The Stevia plant has been used for more than 1,500 years by people in South America. It is a calorie-free sweetener that can be used by most diabetics as it is much sweeter than sugar, yet carb-free and contains trace amounts of minerals.

Stevia may help manage your weight and blood sugar levels, and animal studies show that it may improve heart disease risk factors. However, it’s an intense sweetener that could negatively affect your health by disturbing gut bacteria and increasing your desire for sweets.

Using it may be a healthy way to reduce your calorie and added sugar intakes, but if you do use Stevia, make sure you use it sparingly and choose organic 100% stevia, as many brands are jumping on the band wagon and will split the mixture with chemicals to make it cheaper to produce.

Maple Syrup

Maple syrup is made from refined sap of maple trees and has become extremely popular in the recent years due to the rise of Maple syrup use in vegan and “allergy-friendly” recipes. It contains a small amount of minerals, such as manganese and zinc. And, although it does contain high amounts of antioxidants, it is very high in sugar and sits quite high on the GI scale, which kind of off-sets it’s health benefits.

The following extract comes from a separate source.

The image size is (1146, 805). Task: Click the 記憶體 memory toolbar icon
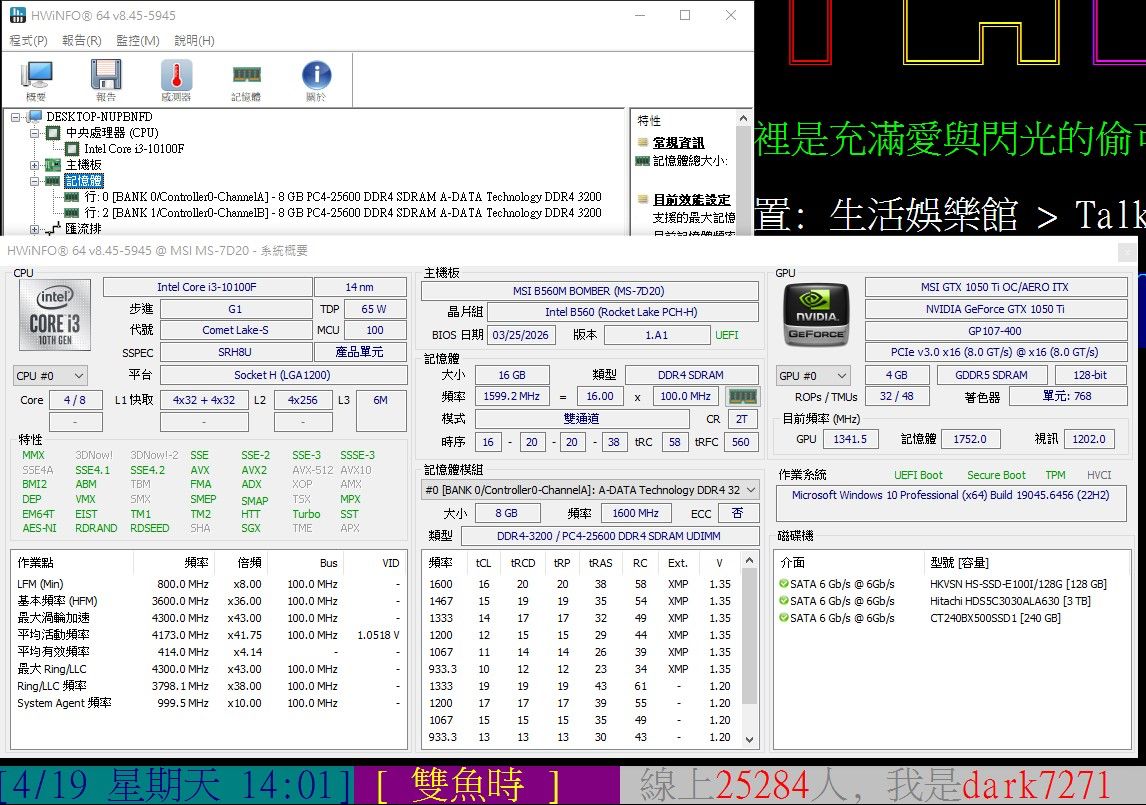[246, 80]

Replacing refined sugar with pure, quality maple syrup is likely to yield a net health benefit, but adding it to your diet on top of the sweets you already eat will just make things worse. If you consume it, don’t over-do it and definitely don’t add it into your diet, if it’s not replacing something less healthy.

Honey

Honey is thick, sweet liquid made by honeybees. It does have vitamins and minerals, but the amounts are very low. However, some honeys may have high amounts of some plant compounds such as flavonoids and polyphenols, which are very high in antioxidants and have been linked to many health benefits. Some studies show that honey improves heart disease risk factors in people with diabetes. However, it also raises blood sugar levels as it has a high GI.

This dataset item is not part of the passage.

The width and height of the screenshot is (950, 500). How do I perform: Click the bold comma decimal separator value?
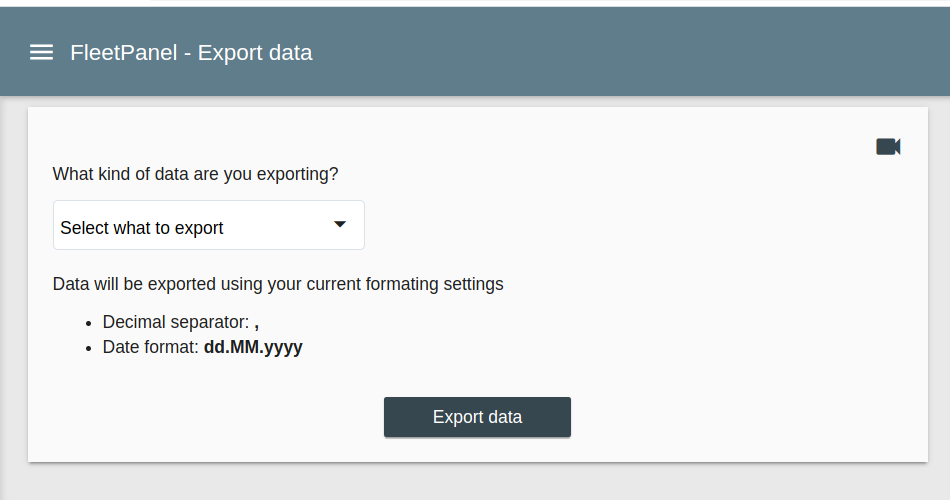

Overall, honey is a delicious, healthier alternative to sugar, but make sure to choose a high-quality brand, because some lower-quality ones may be mixed with syrup. Although this is one of my preferred choices, keep in mind that honey should only be consumed in moderation, as it is still high in calories and sugar.

Brown Sugar

Brown sugar is pretty much white sugar, however, it has a distinct brown color because of the added molasses. So, even though it may look healthier- it is pretty much the same thing. Use it in moderation.

Coconut Sugar

Coconut sugar is the dehydrated sap of the coconut palm. Often being named as the “healthier new sugar alternative”, coconut sugar has various nutrients such as potassium, magnesium and vitamin C, however, in VERY minor amounts. Despite claims that coconut sugar is effectively fructose-free, it’s made of 70–80% sucrose, which is half fructose. Because of this, it supplies almost the same amount of fructose as regular sugar, gram for gram.

So… although coconut sugar has a slightly better nutrient profile than table sugar, its health effects are largely similar. I would suggest you use coconut sugar in moderation, just as you would use regular table sugar.

Agave

Agave is a desert plant harvested to make tequila and sweet syrup. Agave nectar is often heralded as low on the GI scale, however, processing techniques result in a 75% or more fructose content, which have been linked to other negative side effects, such as increase in belly fat and fatty liver disease.

Although it was traditionally believed to have various healing properties, the agave sweetener sold today is made by treating agave sugars with heat and enzymes, which destroys all its potentially beneficial health effects. The end product is a highly refined, unhealthy syrup…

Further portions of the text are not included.